Cosa sta succedendo in Mar Rosso? In realtà questa domanda non è corretta, ci dovremmo chiedere perché siamo arrivati a questa situazione. Come abbiamo segnalato più volte l’importanza geopolitica degli stretti, la cui libertà è fondamentale per le economie globali e come il traffico commerciale marittimo internazionale che attraversa il mar Rosso gode di un risparmio sostanziale sia in termini di tempi di navigazione che assicurativi.
La situazione nello Yemen è purtroppo ben nota. Da anni gli Houthi, ufficialmente conosciuti come “Sostenitori di Dio” o “Ansar Allah”, una fazione politico religiosa sciita, combatte una guerra fratricida nello Yemen occidentale. Nata negli anni ’90, come movimento per appoggiare i diritti degli Zaidi e della tribù Houthi (da cui il gruppo prende il nome), con la morte del suo fondatore, Hussein al Houthi per mano dell’esercito yemenita, scatenò una guerra civile che in pochi giorni li portò in breve al controllo di parte della capitale yemenita, inclusi gli edifici governativi ed una stazione radio. Di fatto, la rivolta dilagò e già nel gennaio del 2015 gli Houthi mantenevano il possesso della capitale e di altre città come l’importante città di Radāʿ, nel Governatorato di al-Bayḍāʾ, trovando solo un debole contrasto da parte delle forze legittime. In quel periodo turbolento, trapelarono notizie che gli Houthi avessero ricevuto aiuti sostanziali dall’Iran, interessato a frapporsi all’influenza sunnita dell’Arabia Saudita nella regione.

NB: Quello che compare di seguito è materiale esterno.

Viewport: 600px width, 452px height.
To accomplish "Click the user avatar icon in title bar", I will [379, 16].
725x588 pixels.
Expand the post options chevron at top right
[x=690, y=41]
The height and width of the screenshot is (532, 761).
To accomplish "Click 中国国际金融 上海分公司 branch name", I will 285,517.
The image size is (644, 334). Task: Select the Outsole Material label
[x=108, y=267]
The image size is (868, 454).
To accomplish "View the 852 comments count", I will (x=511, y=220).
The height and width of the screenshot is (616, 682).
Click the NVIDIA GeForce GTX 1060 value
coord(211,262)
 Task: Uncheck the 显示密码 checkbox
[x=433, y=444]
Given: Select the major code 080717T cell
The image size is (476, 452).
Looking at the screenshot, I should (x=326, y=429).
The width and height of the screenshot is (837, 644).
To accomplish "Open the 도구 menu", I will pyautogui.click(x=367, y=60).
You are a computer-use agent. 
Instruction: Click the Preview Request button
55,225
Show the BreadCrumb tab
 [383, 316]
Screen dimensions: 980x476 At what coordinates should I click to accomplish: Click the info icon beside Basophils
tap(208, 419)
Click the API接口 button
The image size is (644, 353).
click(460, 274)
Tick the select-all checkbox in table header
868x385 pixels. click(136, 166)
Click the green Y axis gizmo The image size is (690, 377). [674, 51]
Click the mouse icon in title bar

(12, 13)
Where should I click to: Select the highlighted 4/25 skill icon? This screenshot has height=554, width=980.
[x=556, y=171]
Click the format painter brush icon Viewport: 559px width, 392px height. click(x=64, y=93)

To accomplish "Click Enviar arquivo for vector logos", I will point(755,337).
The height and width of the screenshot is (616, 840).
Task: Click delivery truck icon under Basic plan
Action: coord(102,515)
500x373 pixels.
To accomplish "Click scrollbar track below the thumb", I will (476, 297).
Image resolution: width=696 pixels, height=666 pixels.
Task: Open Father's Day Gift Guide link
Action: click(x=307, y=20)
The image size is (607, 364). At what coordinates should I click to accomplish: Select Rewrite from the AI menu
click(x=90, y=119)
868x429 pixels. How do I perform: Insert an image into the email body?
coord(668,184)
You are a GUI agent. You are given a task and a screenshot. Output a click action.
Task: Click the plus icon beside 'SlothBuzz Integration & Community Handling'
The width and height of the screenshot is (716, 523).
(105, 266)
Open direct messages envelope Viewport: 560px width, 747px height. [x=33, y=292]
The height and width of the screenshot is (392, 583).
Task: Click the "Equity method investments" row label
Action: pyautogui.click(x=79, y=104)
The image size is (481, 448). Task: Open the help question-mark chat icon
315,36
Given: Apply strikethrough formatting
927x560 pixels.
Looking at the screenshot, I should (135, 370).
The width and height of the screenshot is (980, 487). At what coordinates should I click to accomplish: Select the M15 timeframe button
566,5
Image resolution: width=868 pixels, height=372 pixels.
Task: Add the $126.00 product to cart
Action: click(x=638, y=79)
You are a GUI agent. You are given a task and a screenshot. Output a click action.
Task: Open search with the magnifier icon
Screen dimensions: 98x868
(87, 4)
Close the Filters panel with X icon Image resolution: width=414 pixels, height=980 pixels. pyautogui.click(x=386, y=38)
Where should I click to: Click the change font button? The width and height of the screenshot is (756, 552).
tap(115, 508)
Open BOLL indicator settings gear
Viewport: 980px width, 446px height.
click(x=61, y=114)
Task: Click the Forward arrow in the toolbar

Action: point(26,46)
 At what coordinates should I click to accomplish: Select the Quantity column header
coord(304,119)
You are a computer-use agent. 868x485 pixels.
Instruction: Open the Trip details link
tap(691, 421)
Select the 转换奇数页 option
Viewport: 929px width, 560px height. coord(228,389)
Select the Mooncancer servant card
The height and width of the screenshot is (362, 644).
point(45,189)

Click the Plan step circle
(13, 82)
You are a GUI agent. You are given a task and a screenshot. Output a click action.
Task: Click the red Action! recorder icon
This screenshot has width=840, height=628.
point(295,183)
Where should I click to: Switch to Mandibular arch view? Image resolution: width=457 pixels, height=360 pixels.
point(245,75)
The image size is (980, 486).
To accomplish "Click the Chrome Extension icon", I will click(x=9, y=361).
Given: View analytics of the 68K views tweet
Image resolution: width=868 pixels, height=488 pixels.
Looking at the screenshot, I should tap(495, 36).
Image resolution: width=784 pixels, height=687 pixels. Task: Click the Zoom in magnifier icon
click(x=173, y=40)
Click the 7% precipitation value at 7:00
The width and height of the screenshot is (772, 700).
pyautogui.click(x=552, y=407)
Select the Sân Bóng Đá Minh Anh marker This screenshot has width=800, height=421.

Di fatto la sanguinosa guerra civile portò alla morte di più di 110.000 persone, in quello che fu definito “il peggior disastro umanitario del mondo, con milioni di persone sull’orlo della carestia”. In questo contesto iniziarono delle azioni degli Houthi anche in Mar Rosso, intese a colpire inizialmente interessi sauditi e poi israeliani, sia con mine navali e poi con droni contro le navi in transito al fine di dimostrare il loro sostegno ad Hamas e Hezbollah (fazioni ambedue filo-iraniane) nel loro conflitto contro Israele.
Negli anni scorsi avevamo dato notizia della scoperta di mine navali posate dagli Houthi a nord di Bāb al-Mandab (ﺑﺎﺏ ﺍﻟﻤﻨﺪﺏ, Bāb al-Mandab), lo stretto marittimo che congiunge il Mar Rosso con il Golfo di Aden e quindi con le rotte dell’oceano Indiano.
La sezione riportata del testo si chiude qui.